MSE Seminar - Professor Andrea Hodge - University of Southern California

MSE Seminar
Event Date:
Monday, February 24, 2014 - 4:00pm to 5:00pm
Location:
MARC Auditorium

Title: Grain Boundary Engineering at the Nanoscale

Abstract:

Highly nanotwinned (nt) metals have shown a strength comparable to nanocrystalline metals, while maintaining other desired properties including ductility, conductivity, and thermal stability.  However, the deformation mechanisms and mechanical stability of the nt metals is not yet fully understood but can be directly linked to large number of 3 boundaries present. In this presentation, results from highly aligned nt-Cu samples tested in compression, torsion, and tension under various loading/testing conditions relative to the twin boundary (TB) direction will be presented as well as thermal stability studies. The microstructures of the tested samples were analyzed before and after deformation for each loading configuration in order to study the stability of the nanotwins.

In all testing configurations, the nt structure was observed to be mostly stable, in which, to a significant extent, the nanotwins survived without major changes in twin size, orientation, or twin density. However, distinct differences in the overall deformation of the samples and in the extent of the changes were observed. The thermal stability is discussed with respect to the presence of the low energy nanotwins, triple junctions between the twins and columnar grains, texture and grain growth.

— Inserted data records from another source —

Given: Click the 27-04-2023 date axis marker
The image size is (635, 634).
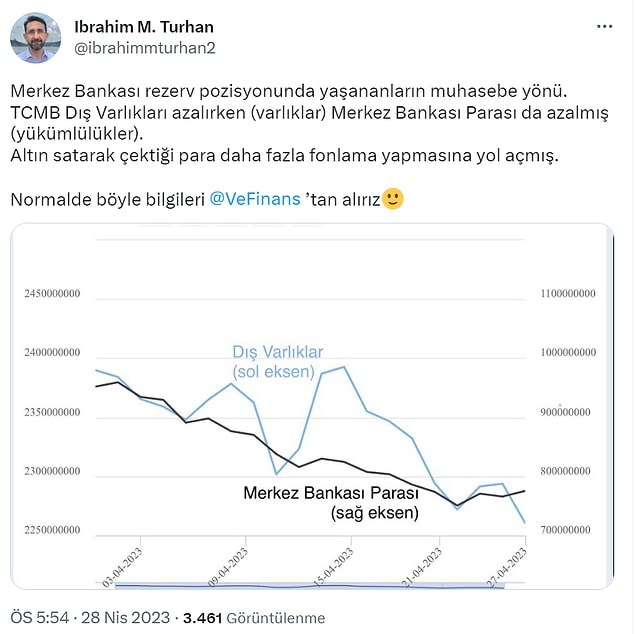Looking at the screenshot, I should (x=506, y=567).
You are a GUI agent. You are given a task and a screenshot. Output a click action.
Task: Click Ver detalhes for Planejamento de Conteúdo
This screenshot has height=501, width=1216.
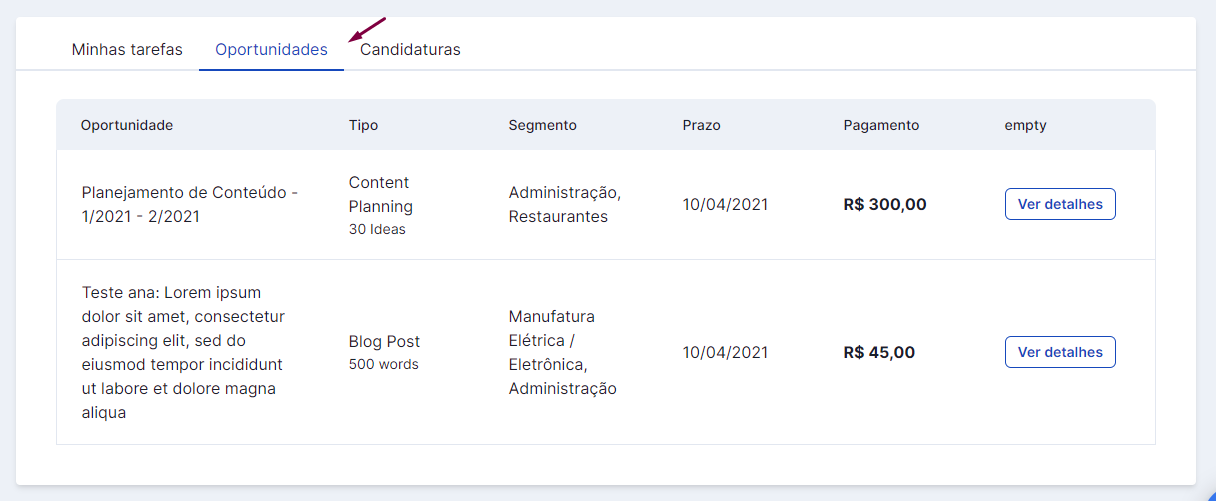coord(1060,204)
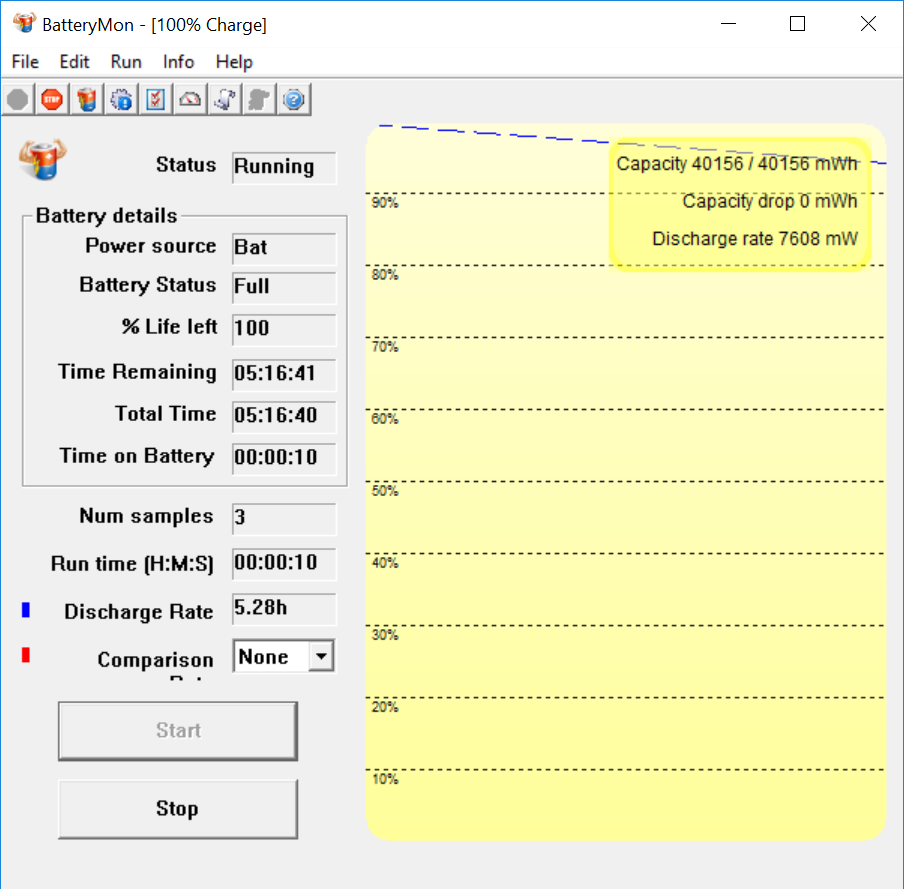Open configuration via gear toolbar icon

pos(122,100)
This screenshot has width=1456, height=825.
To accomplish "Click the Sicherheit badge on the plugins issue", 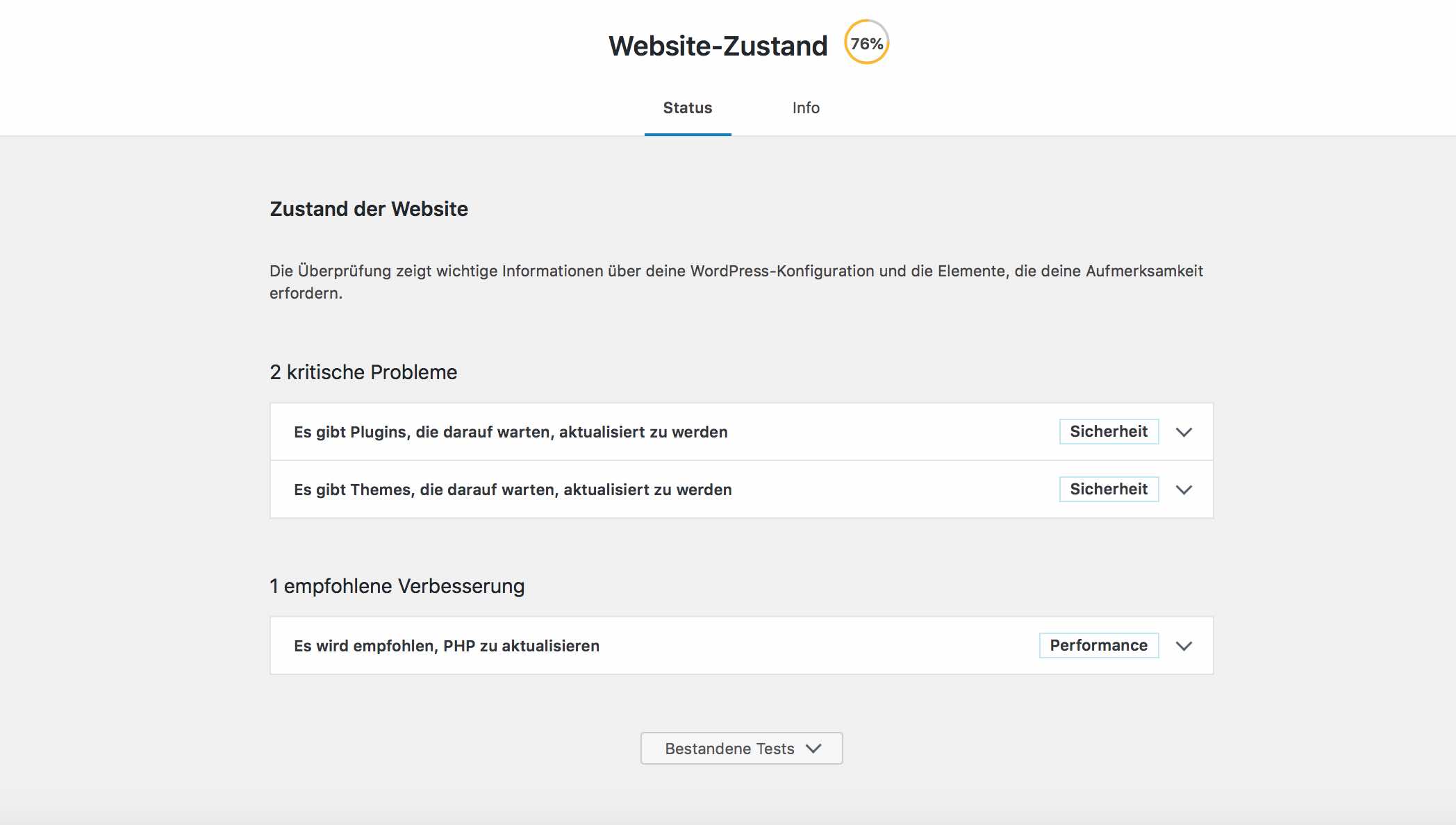I will [1109, 431].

Bio sketch: Dr. Andrea Hodge is an associate professor and the Philip and Cayley MacDonald Early Career Chair in the Aerospace and Mechanical Engineering Department with a joint appointment at the Mork Family Department of Chemical Engineering and Materials Science at USC. Prior to her position in academia she worked at Lawrence Livermore National Laboratory as a Staff Scientist from 2004 to 2007 and as a postdoctoral fellow from 2002-2004. She received her Ph.D. in Materials Science from Northwestern University in December 2002.

 

Professor Hodge leads the Materials Nanotechnology group at USC which includes a physical vapor deposition processing lab and a nanomechanics lab.  Her research interests range from processing of nanocrystalline and nanoporous materials to nanomechanics of metals and biomaterials. She is an active member of The Metals and Materials Society (TMS), The Materials Research Society (MRS) and Society of Hispanic Professional Engineers (SHPE). She has received several awards including TMS Young Leader, NSF BRIGE and CAREER, ONR YIP and DARPA YFA.